Assignment: Copy, from the data below, each line that has the word "green".

Data excerpts:
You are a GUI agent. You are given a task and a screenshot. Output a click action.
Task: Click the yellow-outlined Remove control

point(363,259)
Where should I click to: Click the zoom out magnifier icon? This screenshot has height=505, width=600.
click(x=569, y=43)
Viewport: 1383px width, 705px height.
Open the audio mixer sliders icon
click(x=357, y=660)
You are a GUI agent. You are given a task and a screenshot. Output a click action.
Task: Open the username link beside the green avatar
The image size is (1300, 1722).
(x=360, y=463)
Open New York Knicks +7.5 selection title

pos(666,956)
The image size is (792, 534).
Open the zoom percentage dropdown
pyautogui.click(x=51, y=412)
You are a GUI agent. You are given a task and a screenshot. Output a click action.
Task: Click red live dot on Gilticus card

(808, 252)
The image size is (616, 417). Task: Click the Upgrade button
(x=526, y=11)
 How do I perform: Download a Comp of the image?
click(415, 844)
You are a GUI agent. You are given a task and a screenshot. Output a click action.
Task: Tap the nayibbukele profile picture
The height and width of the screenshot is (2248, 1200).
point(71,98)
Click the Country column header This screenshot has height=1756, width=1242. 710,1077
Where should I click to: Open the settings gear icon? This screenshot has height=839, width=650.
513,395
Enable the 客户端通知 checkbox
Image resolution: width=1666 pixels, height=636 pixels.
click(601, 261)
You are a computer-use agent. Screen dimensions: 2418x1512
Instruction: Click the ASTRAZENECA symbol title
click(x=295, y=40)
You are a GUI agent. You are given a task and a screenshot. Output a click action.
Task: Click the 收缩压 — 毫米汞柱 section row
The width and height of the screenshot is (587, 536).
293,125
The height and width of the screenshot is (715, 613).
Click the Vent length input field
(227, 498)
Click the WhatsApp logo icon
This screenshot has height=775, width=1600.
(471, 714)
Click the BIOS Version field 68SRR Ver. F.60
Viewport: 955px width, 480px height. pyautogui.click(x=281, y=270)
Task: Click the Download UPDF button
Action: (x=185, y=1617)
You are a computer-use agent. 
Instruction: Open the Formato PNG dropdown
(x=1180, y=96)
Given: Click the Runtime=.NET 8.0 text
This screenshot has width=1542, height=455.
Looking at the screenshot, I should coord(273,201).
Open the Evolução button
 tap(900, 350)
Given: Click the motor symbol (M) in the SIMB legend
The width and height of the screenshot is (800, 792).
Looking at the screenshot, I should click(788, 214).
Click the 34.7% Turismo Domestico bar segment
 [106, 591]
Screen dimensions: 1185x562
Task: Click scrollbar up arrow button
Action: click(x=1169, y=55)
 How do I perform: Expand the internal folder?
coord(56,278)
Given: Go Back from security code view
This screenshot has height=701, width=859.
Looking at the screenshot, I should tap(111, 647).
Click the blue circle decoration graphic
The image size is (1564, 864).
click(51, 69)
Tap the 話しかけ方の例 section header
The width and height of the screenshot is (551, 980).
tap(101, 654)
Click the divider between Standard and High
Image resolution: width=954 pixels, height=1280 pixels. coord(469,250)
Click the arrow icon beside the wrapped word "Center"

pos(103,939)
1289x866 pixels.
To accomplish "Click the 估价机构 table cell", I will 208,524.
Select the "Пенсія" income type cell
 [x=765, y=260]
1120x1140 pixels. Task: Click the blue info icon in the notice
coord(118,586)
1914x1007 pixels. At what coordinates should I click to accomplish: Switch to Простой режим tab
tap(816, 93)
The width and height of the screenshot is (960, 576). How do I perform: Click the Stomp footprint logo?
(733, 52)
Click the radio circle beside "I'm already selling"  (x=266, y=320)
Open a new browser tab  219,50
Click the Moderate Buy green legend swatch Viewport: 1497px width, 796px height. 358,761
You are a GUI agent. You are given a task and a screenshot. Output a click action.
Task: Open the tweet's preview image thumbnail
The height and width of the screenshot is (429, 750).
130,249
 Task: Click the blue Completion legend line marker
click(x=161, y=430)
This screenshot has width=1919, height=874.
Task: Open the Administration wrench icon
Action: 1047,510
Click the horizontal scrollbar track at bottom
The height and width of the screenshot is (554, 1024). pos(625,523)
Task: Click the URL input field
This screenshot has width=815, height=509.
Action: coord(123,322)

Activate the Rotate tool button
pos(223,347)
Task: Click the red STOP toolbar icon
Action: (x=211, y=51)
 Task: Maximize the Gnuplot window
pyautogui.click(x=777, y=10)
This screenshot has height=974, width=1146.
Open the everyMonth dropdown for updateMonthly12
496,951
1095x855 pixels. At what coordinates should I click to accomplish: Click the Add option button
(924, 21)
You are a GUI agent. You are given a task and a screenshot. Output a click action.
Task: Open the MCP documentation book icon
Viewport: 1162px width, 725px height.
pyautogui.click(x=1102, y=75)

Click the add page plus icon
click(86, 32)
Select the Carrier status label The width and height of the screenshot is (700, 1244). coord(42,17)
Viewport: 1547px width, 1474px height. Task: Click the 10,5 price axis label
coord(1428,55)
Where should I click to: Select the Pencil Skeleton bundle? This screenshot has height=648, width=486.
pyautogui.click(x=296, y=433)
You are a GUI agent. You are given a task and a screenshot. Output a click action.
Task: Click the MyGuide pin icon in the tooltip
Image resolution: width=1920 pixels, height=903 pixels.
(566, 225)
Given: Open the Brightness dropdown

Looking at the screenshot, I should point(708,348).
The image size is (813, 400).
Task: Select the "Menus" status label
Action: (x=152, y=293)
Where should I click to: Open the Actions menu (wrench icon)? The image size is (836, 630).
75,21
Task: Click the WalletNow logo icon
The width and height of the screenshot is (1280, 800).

Answer box:
Task: Open the username link beside the green avatar
Click the Moderate Buy green legend swatch Viewport: 1497px width, 796px height. 358,761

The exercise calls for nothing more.